We conclude with respect to issue one that the workers’ compensation lien does not attach against any legal malpractice award. We further conclude with respect to issue two that under the facts of this case the workers’ compensation insurance carrier may not intervene in the legal malpractice case.

Home states issue three as follows:

"3. Whether the trial court’s Order of May 22, 1996 dismissing the workers’ compensation insurer’s action to assert a lien under [section] 5(b) must be vacated because it was based on facts without support in the record and on erroneous conclusions of law.”

Home asserts that we must review this matter de nova, and it cites Nikolic v. Seidenberg, 242 Ill. App. 3d 96, 610 N.E.2d 177 (1993).

We agree. Because we have reviewed this matter de nova, whether the trial court’s ruling was based on matters without record support is irrelevant.

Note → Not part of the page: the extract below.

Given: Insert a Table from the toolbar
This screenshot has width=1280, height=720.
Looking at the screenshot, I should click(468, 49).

Finally, for its fourth issue Home claims:

"4. Whether the trial court’s Order of Dismissal dated May 22, 1996 must be vacated because Plaintiff’s Motion to Dismiss failed to designate whether it and the subsequent order were pursuant to [section 2—615 or 2—619 of the Code] of Civil Procedure [(735 ILCS 5/2—615, 2—619 (West 1994))].”

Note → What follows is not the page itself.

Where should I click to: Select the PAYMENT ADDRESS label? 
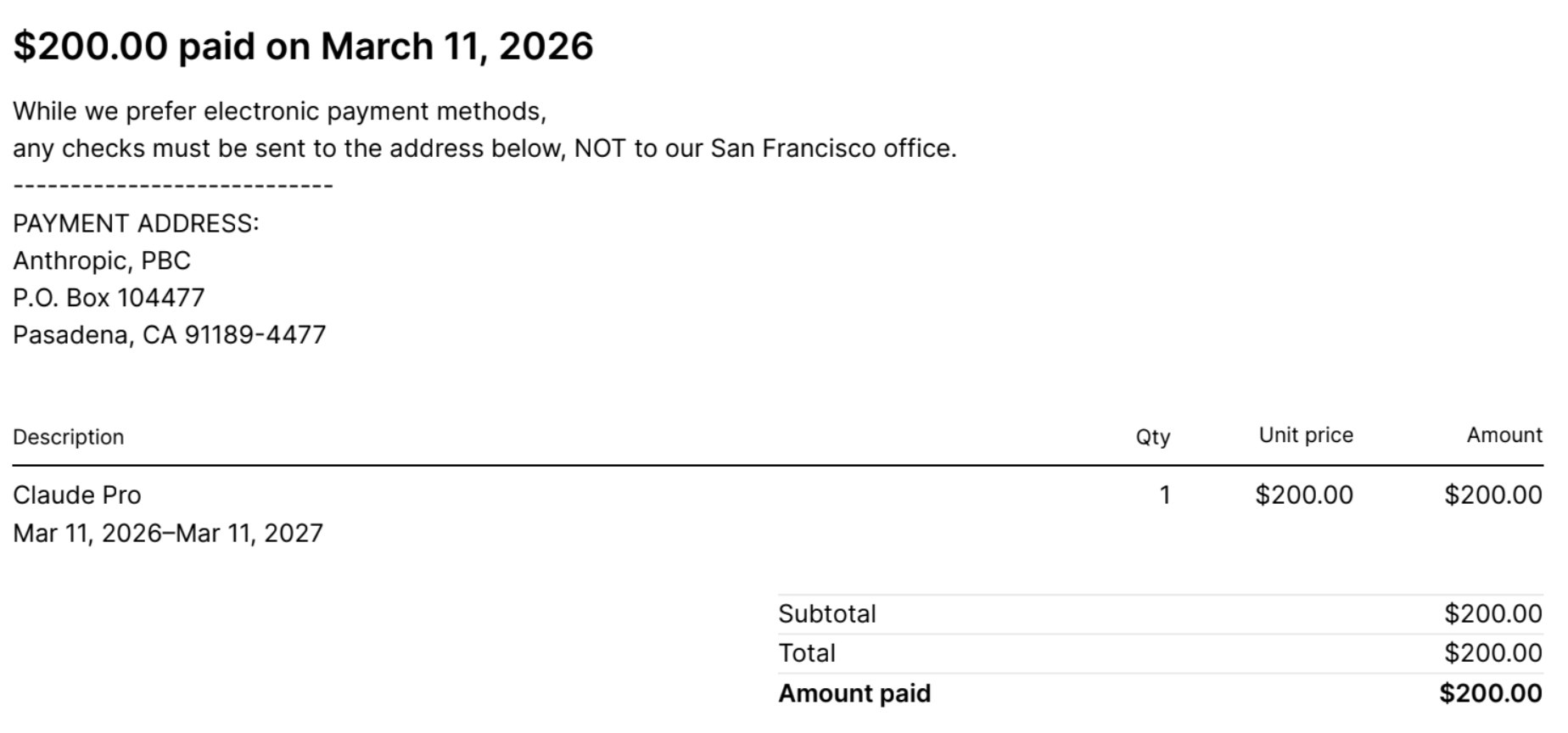click(136, 223)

Where no prejudice results from such a failure to designate the motion, the failure is harmless. Premier Electrical Construction Co. v. *817 La Salle National Bank, 115 Ill. App. 3d 638, 450 N.E.2d 1360 (1983). We consider this to be such a case.

For the foregoing reasons, the order of the circuit court dismissing Home’s petition is affirmed.


KUEHN, P.J., and RARICK, J., concur.